We were kicking around a bunch of ideas, and one of the potential ones was Greater Elevators, which is a line from one of the songs [on the new record]. At one point though, when we were working on the record, Sadek [Bazarra] who used to be in the band, but has since left the band because he has his own graphic design company, he came to the practice space with Adam [Wills] to check out some of the demos. While he was there, he drew a couple of drawings for Jon [Philpot] and me. One of these drawings had three elbows, extra eyes and all this shit. The drawing was called “I Love You, It’s Cool.” And it stuck out to us while we were trying to come up with different ideas for the record title. It just seemed like the most fitting. It was also a nice way to keep Sadek involved in the picture. He also did the artwork for [I Love You, It’s Cool]. We like having him involved in the band even though he can’t be a part of the music making anymore.
It’s April 3, the new record is out in stores and online, and that slowed-down stream has finished its 2,700 hour life cycle. Where are you guys and what will you be doing to celebrate?
We’ll be on the road at that point.
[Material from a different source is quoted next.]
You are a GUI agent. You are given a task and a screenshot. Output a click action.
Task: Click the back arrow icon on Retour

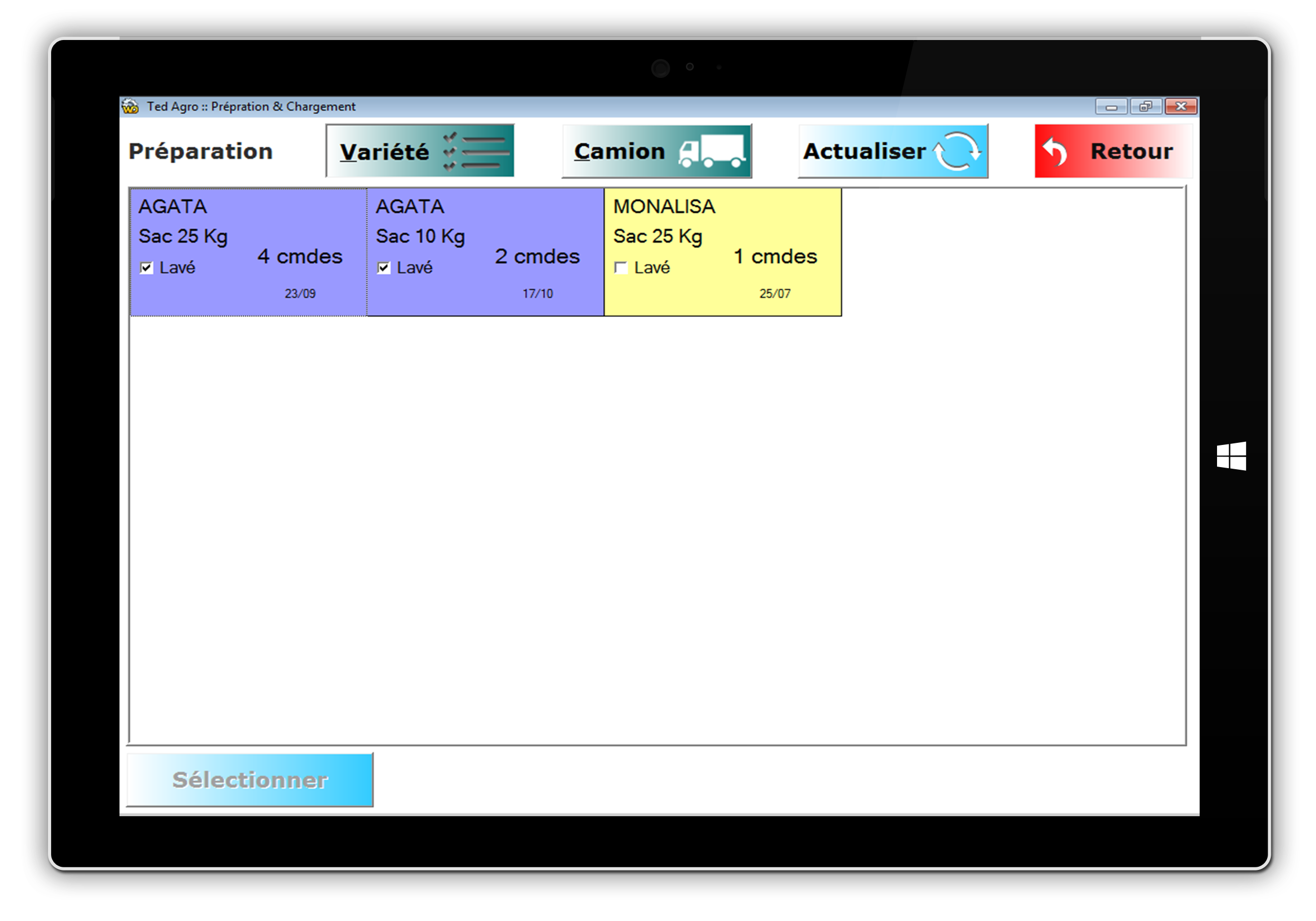[x=1055, y=152]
We don’t know what city we’re going to be in that night, but it’ll be about two weeks into the tour. Right now, we’re just trying to take care of the last minute stuff that we need to do before we go on tour. We’re programming lights as I speak. And I gotta go back out to Bushwick and finish these light setups that we’re working on. Right now, it’s the “pre-tour chaos.” Once we finally get on tour, it’s gonna be relaxing. When the stream finishes, we’ll be chilling in the van, between somewhere and somewhere else.
Tell me more about the visual aspect of the live show.
We don’t have any projections, but we have some pretty interesting setups being programmed. Our friend Johnny Woods knows how to program these chips. You can use them to convert MIDI into a signaling program. So we built these light poles that are gonna be synchronized with the set, and then we’re gonna bring along the same lighting setup we had on the last tour. We’re pretty much going to be expanding what we did on the last couple of tours; adding new tricks. Trying to keep it interesting. It should be pretty good. But I don’t recommend anyone coming to shows if they are epileptic. There’ll be strobe lights going off. Tell your epileptic friends to bring a blindfold.
Transport several months into the future. The tour is over and was a success. Where are you and how are you unwinding?
I’ll be eating some crawfish and chilling on the beach.